Doctors have a new way to check a baby’s genes before birth, and it could replace much riskier testing methods currently in use.
For years, non-invasive prenatal testing (NIPT) has let doctors screen pregnancies for certain genetic problems using nothing more than a blood sample from the mother. It’s a big improvement over older methods, but it only catches a limited number of conditions. To get a full picture of a baby’s genetic health, doctors have generally had to rely on invasive procedures like amniocentesis or chorionic villus sampling (CVS), both of which involve inserting a needle to collect a sample directly from the womb, carrying some risk to the pregnancy.
Now, researchers have developed a technique called non-invasive fetal sequencing (NIFS) that promises to close that gap. Instead of checking for just a handful of conditions, NIFS scans nearly 23,000 genes (essentially the baby’s entire exome) using only a sample of the mother’s blood. It was presented at the annual conference of the European Society of Human Genetics by Dr. Christopher Whelan.
Many expectant parents choose to skip invasive testing altogether because of the risks, discomfort, cost, or simply because it’s hard to access. Yet those invasive tests remain the only way to get truly comprehensive genetic information. Dr. Whelan and his team set out to build something that offers the same level of detail without the drawbacks.
To test how well NIFS works, the researchers studied 565 pregnancies, each at around 17 weeks. They analyzed tiny fragments of fetal DNA that circulate in the mother’s bloodstream, then used advanced computational tools to spot genetic variants across the baby’s genome. They compared these results against direct genetic sequencing done after amniocentesis or CVS in the same pregnancies.
The results were striking: NIFS picked up between 95 and 99% of the genetic variants found through invasive testing, depending on the type of variant involved. More importantly, it caught 97% of the variants tied to serious, clinically significant conditions, that standard non-invasive tests would have completely missed. The study even turned up some surprises along the way, including twin pregnancies with unusual tissue and cases where a mother’s DNA had been altered by a past bone marrow transplant from a male donor, something that can throw off standard NIPT results.

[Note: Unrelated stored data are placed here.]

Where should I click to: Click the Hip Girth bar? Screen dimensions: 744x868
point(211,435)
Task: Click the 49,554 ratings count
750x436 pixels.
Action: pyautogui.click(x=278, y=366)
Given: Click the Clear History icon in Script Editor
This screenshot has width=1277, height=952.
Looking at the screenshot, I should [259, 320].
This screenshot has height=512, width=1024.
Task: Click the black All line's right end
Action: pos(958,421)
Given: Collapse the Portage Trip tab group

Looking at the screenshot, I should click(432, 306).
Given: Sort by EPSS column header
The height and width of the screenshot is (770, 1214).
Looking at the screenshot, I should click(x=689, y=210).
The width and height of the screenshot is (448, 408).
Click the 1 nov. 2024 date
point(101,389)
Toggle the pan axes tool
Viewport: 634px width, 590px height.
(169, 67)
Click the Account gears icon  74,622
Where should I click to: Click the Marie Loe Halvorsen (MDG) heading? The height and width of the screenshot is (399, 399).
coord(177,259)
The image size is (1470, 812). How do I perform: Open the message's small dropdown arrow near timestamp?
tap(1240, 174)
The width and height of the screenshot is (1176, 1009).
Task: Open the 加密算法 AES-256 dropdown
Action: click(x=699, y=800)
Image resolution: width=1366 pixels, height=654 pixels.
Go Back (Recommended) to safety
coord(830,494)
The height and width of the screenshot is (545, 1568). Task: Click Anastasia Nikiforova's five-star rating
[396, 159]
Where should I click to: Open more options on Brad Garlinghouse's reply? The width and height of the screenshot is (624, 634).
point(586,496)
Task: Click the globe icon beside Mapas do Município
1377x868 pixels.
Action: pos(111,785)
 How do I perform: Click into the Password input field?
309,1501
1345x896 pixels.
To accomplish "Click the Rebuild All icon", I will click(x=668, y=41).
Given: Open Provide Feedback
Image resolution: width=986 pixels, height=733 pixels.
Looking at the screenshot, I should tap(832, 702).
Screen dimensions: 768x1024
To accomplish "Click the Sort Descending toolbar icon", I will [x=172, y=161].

Beyond accuracy, NIFS has practical advantages. It’s expected to cost much less than invasive genetic sequencing because it builds on lab technology that’s already widely used, and it skips the need for any medical procedure. It also requires only slightly more sequencing than invasive tests do, and can be used earlier in pregnancy, as early as 10 weeks, when only a small fraction of the DNA in a mother’s blood comes from the placenta. Even at those very early, low-DNA stages, the test still lined up closely with results from invasive genetic sequencing.
Looking ahead, the research team plans to keep refining NIFS so it can detect even more genetic variants, and they’re working to expand their studies with the goal of eventually offering this kind of screening to all pregnant women. Dr. Whelan believes the approach could eventually work alongside future prenatal treatments, catching conditions early enough to act on them before birth and even providing some of the information usually gathered through newborn screening, months ahead of time.
Alexandre Reymond, who chaired the conference and wasn’t involved in the study, was equally enthusiastic about the breakthrough, calling it “a tour de force” that could reshape the future of reproductive medicine.